The myth continues to generate fierce debate within and outside the chiropractic profession. This survey sought to determine how many chiropractic institutions worldwide still use the term in their curricula.
Forty-six chiropractic programs (18 from US and 28 non-US) were identified from the World Federation of Chiropractic Educational Institutions list. Websites were searched for curricular information September 2016– September 2017. Some data were not available on line, so email requests were made for additional information. Two institutions provided additional information. The total number of mentions of subluxation in course titles, technique course (Tech) descriptions, principles and practice (PP) descriptions, and other course descriptions were reported separately for US and non-US institutions. Means for each category were calculated. The number of course titles and descriptions using subluxation was divided by the total number of courses for each institution and reported as percentages.
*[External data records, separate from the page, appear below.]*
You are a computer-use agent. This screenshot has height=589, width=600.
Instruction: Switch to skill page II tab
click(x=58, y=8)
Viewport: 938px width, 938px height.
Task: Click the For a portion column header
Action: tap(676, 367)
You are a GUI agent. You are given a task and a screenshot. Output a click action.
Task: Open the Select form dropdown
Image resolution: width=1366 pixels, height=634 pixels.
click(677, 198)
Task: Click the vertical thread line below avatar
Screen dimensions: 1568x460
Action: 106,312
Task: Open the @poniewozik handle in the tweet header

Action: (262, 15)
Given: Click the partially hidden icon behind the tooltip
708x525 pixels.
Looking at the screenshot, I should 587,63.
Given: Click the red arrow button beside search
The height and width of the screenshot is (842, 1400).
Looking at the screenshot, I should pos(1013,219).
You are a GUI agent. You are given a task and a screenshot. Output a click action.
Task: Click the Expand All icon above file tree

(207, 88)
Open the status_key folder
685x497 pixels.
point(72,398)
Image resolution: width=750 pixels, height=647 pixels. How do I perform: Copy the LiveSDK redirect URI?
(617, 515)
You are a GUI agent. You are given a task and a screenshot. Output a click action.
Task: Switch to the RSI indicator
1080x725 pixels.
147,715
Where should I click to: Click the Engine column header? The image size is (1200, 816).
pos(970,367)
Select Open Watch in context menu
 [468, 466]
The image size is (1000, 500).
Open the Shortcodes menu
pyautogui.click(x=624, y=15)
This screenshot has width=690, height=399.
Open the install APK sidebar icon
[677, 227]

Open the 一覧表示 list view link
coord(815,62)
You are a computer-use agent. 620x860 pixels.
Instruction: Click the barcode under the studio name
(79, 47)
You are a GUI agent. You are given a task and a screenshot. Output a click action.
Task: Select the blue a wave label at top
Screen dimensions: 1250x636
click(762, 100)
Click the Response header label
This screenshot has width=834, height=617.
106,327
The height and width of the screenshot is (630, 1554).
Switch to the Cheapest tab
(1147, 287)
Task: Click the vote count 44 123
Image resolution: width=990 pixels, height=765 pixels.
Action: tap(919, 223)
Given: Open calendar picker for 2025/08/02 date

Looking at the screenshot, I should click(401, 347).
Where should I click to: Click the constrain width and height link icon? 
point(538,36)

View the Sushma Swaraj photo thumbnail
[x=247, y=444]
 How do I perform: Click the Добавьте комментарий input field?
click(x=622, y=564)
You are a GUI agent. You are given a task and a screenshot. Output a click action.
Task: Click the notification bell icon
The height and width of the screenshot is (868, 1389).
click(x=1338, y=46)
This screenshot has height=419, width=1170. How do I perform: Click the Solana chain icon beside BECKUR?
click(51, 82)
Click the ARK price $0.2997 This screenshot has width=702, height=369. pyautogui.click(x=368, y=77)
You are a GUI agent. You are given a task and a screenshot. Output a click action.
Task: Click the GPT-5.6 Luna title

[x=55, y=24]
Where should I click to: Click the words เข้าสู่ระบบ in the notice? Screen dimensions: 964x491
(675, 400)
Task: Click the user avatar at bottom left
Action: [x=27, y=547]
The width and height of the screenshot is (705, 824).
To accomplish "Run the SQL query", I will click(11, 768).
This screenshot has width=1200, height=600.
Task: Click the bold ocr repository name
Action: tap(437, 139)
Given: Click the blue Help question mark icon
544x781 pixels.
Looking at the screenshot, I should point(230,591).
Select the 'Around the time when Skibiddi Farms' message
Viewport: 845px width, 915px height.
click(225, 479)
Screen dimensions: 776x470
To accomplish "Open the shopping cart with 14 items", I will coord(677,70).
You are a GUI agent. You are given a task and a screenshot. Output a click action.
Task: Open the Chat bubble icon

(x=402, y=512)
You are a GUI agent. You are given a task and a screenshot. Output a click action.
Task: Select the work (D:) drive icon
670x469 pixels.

Means for use of subluxation by US institutions were: total course titles = .44; Tech = 3.83; PP = 1.50; other = 1.16. For non-US institutions, means were: total course titles = .07; Tech = .27; PP = .44; other = 0. The mean total number of mentions was 6.94 in US vs. 0.83 in non-US institutions. Similarly, the mean course descriptions was 6.50 in US vs. 0.72 in non-US intuitions. The term subluxation was found in all but two US course catalogues. The use of subluxation in US courses rose from a mean of 5.53 in 2011 to 6.50 in 2017. US institutions use the term significantly more frequently than non-US.
The authors comment that unscientific terms and concepts should have no place in modern education, except perhaps in historical context. Unless these outdated concepts are rejected, the chiropractic profession and individual chiropractors will likely continue to face difficulties integrating with established health care systems and attaining cultural authority as experts in conservative neuro-musculoskeletal health care.
This paper prompted a comment in ‘The Chronicle of Chiropractic‘. It is full with ad hominem attacks against the authors. In the comments section of this blog, we have ample evidence that this is one thing in which chiropractors often excel. Here are a few quotes:
While one should be aware of Fake News these days, chiropractors should be aware of Fake Research by the likes of Mirtz and Perle and anything published by this journal tool of the subluxation deniers club…
Among other things, Perle believes the subluxation construct is “scientifically unsubstantiated” and that those focusing on subluxation are practicing a “pseudo-religion”…
It is another great case study in the use of logical fallacies – particularly the straw man fallacy, and the liberal use of unreferenced opinions presented as facts…
END OF QUOTES
For once, I do sympathise with chiropractors; they clearly are in a pickle:
- Abandoning subluxation is scientifically necessary, as otherwise chiropractors will become the laughing stock of the healthcare community (to a degree, this has already happened; so, there is not much time!).
- Abandoning subluxation would quickly lead to the end of chiropractic, as it would ‘degrade’ chiropractors to some sort of inferior physiotherapist and thus threaten their right to exist.
Dammed if they do, and dammed if they don’t!